Cyrus did not just stop there.  She explains that red carpets are sexist, to say the very least.  Dogmatic paparazzi compel female celebrities tomileyredcarpet “pose for the camera,” while on the other hand, the male celebrities are interviewed about their current projects and professional lives.  According to Vogue, Cyrus felt that, “[as] women, we get yelled at to blow them a kiss, and I don’t feel like blowing you a kiss.  Like what is going on?  Who are you?”

Cyrus closed discussion on this topic by saying that she never wants people to talk about what she is wearing.  While some fans argue that it is hard not to, especially with the intricate and unique aspects of her wardrobe, she has decided she does not want to live a life of being constantly be judged for what she wears.

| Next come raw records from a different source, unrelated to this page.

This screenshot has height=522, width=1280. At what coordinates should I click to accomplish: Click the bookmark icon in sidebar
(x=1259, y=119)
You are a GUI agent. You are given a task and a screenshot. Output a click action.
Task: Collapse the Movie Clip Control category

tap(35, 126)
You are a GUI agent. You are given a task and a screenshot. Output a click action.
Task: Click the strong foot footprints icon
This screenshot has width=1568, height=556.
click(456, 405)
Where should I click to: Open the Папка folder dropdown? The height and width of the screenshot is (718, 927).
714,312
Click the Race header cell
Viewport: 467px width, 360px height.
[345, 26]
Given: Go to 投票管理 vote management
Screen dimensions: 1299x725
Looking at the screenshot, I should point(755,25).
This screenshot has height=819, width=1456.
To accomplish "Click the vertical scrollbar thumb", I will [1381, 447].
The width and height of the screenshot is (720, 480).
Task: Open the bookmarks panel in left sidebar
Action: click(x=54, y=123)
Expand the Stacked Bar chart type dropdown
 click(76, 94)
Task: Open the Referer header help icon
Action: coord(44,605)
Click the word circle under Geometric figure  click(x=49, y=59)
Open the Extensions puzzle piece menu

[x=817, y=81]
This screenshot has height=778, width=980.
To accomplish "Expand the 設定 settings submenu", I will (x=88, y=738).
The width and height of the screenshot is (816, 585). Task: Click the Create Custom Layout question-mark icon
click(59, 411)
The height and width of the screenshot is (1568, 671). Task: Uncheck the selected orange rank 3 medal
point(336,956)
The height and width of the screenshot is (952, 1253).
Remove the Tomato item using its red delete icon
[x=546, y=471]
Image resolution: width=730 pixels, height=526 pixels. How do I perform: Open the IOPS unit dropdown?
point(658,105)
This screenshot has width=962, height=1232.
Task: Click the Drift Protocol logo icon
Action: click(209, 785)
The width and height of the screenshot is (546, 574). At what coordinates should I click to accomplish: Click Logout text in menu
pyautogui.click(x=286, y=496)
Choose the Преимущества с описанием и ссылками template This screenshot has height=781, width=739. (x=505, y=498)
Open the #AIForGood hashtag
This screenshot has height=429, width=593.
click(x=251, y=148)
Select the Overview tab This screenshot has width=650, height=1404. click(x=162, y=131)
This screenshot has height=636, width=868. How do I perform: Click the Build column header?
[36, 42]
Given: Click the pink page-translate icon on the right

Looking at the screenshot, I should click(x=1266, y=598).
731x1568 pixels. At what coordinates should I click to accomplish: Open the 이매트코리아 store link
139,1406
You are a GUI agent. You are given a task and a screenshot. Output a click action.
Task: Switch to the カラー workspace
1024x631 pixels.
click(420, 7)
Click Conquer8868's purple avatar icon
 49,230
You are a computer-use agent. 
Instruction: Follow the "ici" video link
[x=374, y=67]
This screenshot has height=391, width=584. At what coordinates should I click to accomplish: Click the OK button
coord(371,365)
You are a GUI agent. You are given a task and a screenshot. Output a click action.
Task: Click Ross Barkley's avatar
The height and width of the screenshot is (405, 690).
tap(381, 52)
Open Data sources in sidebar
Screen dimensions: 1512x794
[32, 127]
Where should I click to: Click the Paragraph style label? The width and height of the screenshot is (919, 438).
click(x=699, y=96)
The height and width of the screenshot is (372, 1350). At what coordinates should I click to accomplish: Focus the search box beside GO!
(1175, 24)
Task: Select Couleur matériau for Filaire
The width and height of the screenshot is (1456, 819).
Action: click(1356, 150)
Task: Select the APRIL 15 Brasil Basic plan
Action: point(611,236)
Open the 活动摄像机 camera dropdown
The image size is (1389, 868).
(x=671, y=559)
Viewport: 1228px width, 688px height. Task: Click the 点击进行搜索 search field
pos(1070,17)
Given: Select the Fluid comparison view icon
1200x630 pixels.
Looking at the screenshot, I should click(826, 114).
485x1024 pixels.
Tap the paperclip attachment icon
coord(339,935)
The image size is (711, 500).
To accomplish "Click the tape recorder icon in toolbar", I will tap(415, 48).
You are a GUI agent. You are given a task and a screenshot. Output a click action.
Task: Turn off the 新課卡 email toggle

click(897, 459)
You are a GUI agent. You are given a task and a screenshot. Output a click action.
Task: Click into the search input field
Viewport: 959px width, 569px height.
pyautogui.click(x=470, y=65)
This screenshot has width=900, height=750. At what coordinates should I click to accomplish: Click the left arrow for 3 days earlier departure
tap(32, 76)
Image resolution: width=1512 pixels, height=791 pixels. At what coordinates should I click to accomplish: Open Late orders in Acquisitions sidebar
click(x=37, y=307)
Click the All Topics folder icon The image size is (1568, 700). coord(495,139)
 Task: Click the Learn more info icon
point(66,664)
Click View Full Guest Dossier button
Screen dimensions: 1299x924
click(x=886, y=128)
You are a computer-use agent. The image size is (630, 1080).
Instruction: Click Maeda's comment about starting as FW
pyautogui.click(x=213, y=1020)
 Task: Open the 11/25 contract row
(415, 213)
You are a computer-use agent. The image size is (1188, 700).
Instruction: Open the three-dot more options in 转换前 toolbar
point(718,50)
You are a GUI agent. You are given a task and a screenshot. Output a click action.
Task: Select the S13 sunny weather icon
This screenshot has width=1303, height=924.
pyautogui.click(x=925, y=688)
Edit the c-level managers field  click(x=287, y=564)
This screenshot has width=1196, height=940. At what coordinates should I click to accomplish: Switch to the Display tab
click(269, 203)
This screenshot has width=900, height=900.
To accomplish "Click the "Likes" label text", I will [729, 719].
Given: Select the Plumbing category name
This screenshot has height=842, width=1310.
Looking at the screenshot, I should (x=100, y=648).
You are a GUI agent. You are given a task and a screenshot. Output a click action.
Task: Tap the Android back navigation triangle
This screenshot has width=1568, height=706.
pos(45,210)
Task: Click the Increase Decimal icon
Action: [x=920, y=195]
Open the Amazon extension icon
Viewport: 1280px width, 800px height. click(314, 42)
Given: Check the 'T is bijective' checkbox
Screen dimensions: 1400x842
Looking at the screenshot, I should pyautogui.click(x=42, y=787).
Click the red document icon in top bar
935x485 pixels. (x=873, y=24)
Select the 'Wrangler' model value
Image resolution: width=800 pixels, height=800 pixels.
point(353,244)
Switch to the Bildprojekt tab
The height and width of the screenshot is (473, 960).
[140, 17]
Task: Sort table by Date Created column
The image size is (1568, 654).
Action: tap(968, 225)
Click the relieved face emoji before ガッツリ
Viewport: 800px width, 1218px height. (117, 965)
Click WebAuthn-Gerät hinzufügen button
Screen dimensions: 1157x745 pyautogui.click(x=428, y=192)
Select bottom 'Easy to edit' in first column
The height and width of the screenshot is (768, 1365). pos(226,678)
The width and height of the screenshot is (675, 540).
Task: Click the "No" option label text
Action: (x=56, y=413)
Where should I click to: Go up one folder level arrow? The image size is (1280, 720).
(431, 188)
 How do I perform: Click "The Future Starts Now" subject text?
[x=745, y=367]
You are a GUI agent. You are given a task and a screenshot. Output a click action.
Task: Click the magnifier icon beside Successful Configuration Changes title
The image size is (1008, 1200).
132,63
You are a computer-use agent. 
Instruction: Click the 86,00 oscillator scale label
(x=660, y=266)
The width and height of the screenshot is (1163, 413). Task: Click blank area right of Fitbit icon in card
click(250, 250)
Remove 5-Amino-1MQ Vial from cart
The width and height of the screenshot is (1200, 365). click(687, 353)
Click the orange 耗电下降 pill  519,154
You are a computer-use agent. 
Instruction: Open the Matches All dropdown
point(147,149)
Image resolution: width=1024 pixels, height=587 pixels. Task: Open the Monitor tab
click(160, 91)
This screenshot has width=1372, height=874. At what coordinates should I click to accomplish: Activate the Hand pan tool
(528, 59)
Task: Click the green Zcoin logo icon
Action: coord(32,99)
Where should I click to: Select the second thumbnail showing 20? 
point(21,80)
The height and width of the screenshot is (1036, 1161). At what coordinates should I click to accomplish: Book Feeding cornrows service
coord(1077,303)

Miley isn’t the first one to criticize the red carpet either.  Celebrities like Julianne Moore and Jennifer Aniston have boycotted the Mani Cam, a diorama on the red carpet where celebrities stick their hands in, and “walk their fingers” down the red carpet to show off their glamorous manicures and jewelry.  Because Moore and Anniston claim that Hollywood supports gender inequality with the use of the Mani Cam, the Mani Cam has been shut down for multiple red carpets.

The red carpet, which once was an innocent and elegant entrance to premieres and award shows, has transformed into what Stacy Jones, the president of marketing agency Hollywood Branded, calls a “publicity-generating business where celebrities are expected—and often paid—to pose in front of logos and be probed by the media” (Chicago Tribune).

All in all, fans may disagree with Cyrus’s personal choice to eschew the red carpet, but she undoubtedly has gained more respect from her fans for making a decision defying Hollywood’s stereotypical celebrity image.